On Wednesday, Machado was named one of eight participants in Monday's event, and will face Los Angeles Dodgers rookie outfielder Joc Pederson in the first round of the new head-to-head format. Machado said he doesn't know the new rules for the Derby — he'll worry about it Monday in Cincinnati — but that winning was secondary to the honor of being one of the sluggers chosen.
"I don't think you've got to go out there and try to win the thing, but just go out there and enjoy yourself," he said.
Showalter isn't concerned about over-exertion or injury.
"You can get hurt walking through the parking lot," he said. "I'm not one of those guys that thinks the Home Run Derby [is bad]. I'm sure you could find something statistically. It's something that Manny's earned, and I don't want to take it away from him. It's great for him and his family, and if something like that's going to happen, then it's not meant to be anyway.
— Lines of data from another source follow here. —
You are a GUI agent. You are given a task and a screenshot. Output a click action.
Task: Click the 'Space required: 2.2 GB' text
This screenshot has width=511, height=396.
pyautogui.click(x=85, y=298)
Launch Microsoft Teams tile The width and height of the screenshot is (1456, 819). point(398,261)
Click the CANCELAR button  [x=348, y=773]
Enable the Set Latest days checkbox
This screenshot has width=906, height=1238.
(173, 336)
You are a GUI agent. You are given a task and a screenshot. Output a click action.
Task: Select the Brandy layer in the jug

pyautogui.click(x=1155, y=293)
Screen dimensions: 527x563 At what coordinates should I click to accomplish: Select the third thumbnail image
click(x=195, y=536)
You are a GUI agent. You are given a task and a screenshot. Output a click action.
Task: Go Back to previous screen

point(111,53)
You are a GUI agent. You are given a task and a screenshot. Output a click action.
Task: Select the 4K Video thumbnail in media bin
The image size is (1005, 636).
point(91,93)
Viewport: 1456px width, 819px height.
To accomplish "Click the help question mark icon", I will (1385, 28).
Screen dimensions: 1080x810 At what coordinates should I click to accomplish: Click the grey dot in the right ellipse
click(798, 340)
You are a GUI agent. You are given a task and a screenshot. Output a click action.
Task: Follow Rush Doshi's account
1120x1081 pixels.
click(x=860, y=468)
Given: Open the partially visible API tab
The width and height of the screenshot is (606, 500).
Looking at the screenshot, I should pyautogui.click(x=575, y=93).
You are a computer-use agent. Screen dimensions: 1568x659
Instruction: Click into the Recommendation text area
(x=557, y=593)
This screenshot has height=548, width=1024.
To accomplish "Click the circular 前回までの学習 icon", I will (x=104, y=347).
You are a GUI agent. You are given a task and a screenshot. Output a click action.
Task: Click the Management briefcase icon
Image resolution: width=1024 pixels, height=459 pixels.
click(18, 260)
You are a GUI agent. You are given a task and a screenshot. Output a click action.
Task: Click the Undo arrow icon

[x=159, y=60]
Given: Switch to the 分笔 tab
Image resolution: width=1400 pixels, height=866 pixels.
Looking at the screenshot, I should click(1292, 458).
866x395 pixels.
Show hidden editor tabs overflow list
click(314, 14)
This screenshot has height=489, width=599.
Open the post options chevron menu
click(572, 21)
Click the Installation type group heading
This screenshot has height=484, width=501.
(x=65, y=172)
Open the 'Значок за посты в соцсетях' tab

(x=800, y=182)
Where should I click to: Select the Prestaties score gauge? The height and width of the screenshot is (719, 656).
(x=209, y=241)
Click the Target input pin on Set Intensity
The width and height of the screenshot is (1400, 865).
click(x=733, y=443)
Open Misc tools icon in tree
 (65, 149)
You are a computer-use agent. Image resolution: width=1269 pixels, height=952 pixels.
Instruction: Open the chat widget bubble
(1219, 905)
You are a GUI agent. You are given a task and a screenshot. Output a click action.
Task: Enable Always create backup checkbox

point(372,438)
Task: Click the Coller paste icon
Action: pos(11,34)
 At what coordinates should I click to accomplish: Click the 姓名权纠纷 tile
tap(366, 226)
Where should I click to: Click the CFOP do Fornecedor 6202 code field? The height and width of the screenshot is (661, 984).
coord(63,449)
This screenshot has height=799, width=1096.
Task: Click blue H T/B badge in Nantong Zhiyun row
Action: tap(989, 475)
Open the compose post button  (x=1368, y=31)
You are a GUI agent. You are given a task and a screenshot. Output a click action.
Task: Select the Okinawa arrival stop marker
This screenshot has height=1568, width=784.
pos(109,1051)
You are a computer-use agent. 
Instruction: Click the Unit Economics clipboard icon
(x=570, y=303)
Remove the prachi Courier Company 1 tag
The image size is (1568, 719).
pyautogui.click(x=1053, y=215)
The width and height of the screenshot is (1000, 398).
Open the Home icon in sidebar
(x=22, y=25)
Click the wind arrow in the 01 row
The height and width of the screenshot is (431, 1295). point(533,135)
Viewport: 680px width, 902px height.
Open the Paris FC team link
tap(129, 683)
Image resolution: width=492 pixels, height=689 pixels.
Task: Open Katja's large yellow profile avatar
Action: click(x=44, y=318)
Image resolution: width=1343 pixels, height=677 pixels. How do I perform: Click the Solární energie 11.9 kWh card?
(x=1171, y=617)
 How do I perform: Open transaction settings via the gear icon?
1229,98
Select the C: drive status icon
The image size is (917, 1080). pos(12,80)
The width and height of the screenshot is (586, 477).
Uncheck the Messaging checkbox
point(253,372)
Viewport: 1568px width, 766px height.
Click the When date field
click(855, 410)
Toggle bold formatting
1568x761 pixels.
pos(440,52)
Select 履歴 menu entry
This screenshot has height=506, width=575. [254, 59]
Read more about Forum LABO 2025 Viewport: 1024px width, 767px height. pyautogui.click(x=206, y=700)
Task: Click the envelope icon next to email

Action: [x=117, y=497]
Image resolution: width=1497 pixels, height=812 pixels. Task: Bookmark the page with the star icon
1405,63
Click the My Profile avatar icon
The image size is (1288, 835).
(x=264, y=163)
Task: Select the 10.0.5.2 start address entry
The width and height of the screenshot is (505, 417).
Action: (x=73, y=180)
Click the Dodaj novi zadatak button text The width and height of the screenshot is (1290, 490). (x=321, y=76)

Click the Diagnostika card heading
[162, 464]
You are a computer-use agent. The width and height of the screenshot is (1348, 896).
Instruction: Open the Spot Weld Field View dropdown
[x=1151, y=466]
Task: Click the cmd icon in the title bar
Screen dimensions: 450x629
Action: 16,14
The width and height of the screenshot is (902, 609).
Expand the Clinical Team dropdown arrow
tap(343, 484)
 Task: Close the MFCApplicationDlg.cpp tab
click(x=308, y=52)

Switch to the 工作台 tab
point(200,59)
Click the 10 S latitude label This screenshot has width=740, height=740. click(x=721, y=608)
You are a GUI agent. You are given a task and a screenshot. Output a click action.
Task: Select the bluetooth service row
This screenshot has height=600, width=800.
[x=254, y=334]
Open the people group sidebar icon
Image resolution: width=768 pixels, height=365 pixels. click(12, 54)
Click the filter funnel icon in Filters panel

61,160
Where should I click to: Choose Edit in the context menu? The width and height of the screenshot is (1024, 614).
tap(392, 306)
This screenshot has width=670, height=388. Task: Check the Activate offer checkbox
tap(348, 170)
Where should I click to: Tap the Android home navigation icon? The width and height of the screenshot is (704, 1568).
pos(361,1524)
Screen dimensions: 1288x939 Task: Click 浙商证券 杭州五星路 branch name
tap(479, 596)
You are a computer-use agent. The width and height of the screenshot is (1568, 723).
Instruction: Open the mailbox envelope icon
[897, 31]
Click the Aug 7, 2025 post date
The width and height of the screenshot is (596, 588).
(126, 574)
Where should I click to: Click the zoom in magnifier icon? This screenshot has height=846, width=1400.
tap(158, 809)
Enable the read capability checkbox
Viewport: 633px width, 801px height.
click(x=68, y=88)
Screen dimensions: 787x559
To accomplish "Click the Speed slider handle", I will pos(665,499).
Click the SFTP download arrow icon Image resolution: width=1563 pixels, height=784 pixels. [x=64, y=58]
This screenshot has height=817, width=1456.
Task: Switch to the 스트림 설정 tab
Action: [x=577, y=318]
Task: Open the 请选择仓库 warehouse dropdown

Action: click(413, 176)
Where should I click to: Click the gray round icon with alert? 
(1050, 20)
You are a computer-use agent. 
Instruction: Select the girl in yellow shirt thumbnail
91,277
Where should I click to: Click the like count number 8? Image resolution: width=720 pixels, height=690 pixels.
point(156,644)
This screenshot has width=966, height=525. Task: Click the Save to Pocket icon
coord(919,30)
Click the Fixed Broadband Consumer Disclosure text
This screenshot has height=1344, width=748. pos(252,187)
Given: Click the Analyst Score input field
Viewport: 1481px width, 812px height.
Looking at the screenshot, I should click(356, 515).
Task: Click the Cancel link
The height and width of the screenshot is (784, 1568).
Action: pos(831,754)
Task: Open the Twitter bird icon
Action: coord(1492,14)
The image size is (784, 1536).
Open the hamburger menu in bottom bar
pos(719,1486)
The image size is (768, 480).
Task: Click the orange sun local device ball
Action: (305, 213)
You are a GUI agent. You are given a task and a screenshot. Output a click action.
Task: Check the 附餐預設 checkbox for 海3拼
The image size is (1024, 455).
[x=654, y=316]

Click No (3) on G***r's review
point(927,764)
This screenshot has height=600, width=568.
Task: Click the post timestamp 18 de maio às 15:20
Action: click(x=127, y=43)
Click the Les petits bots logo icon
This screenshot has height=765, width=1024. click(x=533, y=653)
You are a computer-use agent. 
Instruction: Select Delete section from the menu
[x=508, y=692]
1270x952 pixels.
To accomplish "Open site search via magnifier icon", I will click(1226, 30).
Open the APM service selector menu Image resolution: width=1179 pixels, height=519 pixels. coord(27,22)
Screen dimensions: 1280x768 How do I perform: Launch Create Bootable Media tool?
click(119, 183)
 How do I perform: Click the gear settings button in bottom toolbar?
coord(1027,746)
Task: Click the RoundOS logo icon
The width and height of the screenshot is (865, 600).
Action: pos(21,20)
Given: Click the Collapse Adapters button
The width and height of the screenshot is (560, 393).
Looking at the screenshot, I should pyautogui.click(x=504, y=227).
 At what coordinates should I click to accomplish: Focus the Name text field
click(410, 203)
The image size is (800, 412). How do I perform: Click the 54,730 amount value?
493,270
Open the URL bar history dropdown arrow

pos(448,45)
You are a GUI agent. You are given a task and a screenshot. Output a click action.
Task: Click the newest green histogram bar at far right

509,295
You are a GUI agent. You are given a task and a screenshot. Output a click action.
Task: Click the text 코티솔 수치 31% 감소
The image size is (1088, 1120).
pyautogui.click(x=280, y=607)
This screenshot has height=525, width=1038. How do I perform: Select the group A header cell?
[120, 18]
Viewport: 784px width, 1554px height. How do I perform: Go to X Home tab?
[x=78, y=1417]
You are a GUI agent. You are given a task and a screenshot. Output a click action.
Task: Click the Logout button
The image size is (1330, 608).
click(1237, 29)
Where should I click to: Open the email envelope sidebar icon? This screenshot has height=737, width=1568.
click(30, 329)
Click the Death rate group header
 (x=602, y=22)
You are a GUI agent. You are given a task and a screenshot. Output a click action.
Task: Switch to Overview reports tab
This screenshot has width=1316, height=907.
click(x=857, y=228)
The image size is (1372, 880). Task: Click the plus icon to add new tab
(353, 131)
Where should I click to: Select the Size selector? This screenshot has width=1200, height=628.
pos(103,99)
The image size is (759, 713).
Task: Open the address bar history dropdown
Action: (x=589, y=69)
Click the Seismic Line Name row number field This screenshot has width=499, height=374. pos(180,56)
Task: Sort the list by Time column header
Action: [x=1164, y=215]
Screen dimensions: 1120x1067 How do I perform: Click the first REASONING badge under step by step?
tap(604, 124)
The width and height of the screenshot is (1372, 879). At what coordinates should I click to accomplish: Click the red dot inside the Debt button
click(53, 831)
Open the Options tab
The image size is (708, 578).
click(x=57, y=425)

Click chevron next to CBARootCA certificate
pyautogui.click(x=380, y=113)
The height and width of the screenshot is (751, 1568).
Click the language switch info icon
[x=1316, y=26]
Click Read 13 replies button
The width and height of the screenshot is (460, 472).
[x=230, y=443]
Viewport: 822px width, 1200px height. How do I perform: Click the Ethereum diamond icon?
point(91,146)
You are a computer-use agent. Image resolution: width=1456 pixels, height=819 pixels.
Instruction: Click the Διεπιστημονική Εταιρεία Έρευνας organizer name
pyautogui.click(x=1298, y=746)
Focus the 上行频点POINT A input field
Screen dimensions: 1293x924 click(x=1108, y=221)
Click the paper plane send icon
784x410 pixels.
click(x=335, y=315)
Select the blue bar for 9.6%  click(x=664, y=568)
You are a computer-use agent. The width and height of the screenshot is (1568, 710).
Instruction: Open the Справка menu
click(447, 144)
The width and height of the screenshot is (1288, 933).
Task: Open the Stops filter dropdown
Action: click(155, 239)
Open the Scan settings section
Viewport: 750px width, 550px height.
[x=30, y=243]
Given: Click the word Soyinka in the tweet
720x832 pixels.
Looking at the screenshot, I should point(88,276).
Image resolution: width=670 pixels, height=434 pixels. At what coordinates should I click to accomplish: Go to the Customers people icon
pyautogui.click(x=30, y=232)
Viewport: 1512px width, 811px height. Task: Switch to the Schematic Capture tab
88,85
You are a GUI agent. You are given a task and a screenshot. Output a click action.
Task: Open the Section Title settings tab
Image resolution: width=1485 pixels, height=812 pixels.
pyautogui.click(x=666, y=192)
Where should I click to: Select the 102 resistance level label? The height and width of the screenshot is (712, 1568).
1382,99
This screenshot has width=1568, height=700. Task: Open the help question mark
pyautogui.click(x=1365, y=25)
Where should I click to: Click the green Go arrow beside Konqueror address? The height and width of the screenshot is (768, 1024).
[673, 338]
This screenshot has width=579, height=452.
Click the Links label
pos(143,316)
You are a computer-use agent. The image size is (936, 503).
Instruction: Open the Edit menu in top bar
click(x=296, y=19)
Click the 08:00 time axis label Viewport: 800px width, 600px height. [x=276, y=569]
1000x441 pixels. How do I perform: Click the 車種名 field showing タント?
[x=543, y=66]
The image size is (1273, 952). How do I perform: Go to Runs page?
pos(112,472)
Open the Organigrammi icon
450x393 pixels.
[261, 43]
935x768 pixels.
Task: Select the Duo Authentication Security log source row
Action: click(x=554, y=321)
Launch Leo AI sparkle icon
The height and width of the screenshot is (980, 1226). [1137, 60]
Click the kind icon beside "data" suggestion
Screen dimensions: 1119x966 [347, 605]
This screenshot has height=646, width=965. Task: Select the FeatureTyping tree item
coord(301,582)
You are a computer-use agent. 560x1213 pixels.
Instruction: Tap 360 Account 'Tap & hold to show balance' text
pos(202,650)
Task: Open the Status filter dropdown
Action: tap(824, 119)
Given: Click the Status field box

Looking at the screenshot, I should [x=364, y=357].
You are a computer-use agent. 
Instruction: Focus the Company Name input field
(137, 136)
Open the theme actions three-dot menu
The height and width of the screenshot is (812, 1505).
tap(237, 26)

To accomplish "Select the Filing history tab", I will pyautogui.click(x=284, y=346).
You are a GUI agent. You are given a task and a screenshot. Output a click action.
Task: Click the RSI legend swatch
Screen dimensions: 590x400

We're not very strong mechanically if something like that's getting in the way."
Machado, who missed parts of the last two seasons with knee injuries that limited him to 82 games in 2014, thinks his improved physical strength in his lower half has led to his power surge. He had 33 career home runs entering 2015, and could top that number this year alone.
"Those doubles are finally turning into homers," Machado said. "I've been working hard every day trying to get my legs back to where they need to be. They're not where they need to be, but they're getting there and it's showing. It's showing, finally having a base under myself. It feels good to go out there and be able to do the things that I want to do."
He selected assistant hitting coach Einar Diaz, who Machado said has thrown him batting practice for years, to pitch to him Monday.
Showalter wants Jones to start in center
Showalter hopes center fielder Adam Jones, who was named as a replacement starter for Tuesday's All-Star Game, will get to play the position where he has won three straight American League Gold Glove awards.
Both of the other starting outfielders — Lorenzo Cain of the Kansas City Royals and Mike Trout of the Los Angeles Angels — play center field.
"I'm excited Adam gets to start now," Showalter said. "He's got the Gold Gloves and service time to do it [in center]. Hopefully, that's the way they end up going. That'll be [Royals and American League manager Ned Yost's] decision. He's got a lot of good people to pick from."
MLB announced Thursday that Jones would replace Royals outfielder Alex Gordon, who suffered a groin injury Wednesday night that could keep him out for as long as two months.
Jones said it was "pretty cool" to start for the third straight year, but sent his thoughts to the injured Royal.
"I'm sorry he went down," Jones said. "I wish that he'd stayed healthy. I know it was important that he start. The fans voted him in, and his family was going to go. That's important to the Gordon family. … I wish that he was healthy and able to go."
Around the horn
Left-hander Wesley Wright, who is rehabilitating a strained left trapezius, threw 1 1/3 scoreless innings Thursday for Norfolk. His rehab assignment ends Sunday. … Orioles official scorer Jim Henneman, a former Baltimore Sun reporter, threw out the ceremonial first pitch Friday. It was his 80th birthday.
Baltimore Sun reporter Dan Connolly contributed to this article.